The reply should be a single number: the count of lines below that contain the word "Locate".
[[ Task data, beginning ]]
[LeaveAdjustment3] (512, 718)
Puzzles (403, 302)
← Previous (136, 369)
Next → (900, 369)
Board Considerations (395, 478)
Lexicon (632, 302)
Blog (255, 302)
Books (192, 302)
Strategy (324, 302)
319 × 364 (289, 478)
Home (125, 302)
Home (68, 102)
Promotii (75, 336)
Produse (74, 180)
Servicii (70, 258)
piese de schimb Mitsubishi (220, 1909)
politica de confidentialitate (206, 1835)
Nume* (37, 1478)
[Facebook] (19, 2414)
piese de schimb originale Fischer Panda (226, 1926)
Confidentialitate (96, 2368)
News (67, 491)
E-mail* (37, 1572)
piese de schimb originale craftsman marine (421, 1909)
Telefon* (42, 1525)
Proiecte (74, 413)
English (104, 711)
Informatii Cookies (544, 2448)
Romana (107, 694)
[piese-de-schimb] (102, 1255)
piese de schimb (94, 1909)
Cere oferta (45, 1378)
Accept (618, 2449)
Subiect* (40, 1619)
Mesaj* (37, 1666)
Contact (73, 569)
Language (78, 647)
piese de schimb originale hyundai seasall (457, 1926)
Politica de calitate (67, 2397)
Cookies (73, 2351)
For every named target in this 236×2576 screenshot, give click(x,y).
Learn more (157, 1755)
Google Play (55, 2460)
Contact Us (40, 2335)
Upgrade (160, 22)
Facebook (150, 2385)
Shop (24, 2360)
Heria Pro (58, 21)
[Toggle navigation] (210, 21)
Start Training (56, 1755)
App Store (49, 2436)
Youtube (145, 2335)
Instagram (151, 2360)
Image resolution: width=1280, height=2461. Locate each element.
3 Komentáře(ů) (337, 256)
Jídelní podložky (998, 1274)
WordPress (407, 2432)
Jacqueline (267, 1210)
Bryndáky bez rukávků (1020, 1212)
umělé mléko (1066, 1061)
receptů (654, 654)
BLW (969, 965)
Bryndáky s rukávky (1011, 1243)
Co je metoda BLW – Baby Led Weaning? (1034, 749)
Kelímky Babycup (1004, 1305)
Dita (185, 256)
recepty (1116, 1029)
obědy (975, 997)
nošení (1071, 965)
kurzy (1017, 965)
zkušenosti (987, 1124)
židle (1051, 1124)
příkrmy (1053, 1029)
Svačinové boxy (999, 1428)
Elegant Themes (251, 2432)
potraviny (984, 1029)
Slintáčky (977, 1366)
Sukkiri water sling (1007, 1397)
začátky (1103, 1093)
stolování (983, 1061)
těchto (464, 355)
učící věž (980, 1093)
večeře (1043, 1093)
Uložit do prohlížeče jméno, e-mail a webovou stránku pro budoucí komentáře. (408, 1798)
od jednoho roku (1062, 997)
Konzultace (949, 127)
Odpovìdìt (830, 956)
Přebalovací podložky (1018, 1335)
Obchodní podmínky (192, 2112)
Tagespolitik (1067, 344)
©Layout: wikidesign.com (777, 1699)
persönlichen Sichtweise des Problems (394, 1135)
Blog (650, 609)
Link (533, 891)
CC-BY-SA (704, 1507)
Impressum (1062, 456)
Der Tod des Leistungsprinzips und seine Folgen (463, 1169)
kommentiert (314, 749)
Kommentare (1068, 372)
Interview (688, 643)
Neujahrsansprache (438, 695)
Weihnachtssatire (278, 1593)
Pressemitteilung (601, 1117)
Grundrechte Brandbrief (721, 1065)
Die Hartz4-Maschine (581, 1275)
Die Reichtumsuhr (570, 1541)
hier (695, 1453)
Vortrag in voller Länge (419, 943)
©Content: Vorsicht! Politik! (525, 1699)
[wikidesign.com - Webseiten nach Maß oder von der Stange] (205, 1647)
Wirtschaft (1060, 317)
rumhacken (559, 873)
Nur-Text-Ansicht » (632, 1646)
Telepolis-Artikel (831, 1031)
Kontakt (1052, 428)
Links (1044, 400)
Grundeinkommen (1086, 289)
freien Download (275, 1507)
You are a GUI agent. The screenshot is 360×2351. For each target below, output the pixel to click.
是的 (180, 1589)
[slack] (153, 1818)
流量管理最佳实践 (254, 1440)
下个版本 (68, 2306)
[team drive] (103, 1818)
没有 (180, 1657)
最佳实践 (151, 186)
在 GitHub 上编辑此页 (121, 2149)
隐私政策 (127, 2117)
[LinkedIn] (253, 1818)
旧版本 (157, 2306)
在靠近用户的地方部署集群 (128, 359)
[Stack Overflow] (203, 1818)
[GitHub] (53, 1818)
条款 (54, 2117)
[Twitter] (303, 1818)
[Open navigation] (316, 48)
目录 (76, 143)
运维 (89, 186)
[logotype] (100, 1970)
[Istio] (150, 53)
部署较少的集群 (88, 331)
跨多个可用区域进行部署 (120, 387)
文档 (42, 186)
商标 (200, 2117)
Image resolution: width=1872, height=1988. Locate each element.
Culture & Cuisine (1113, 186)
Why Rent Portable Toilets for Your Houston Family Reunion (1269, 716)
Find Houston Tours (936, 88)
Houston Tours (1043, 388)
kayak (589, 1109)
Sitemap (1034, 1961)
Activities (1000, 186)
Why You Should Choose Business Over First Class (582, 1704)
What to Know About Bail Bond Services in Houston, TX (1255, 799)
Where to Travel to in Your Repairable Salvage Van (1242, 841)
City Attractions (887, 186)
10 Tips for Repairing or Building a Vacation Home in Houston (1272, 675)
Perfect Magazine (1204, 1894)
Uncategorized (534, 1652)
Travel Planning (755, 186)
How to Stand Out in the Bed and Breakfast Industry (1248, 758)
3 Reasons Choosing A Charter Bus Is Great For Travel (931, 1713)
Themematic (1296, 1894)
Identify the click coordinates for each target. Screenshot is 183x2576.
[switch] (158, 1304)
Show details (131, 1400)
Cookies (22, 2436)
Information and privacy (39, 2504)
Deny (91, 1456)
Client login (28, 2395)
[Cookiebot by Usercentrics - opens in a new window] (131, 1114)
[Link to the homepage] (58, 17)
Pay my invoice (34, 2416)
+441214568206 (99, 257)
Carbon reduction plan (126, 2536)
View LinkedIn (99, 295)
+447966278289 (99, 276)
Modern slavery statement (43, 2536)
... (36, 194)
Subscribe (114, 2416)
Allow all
[[ Task data, end ]]
• **Solution to this task**
2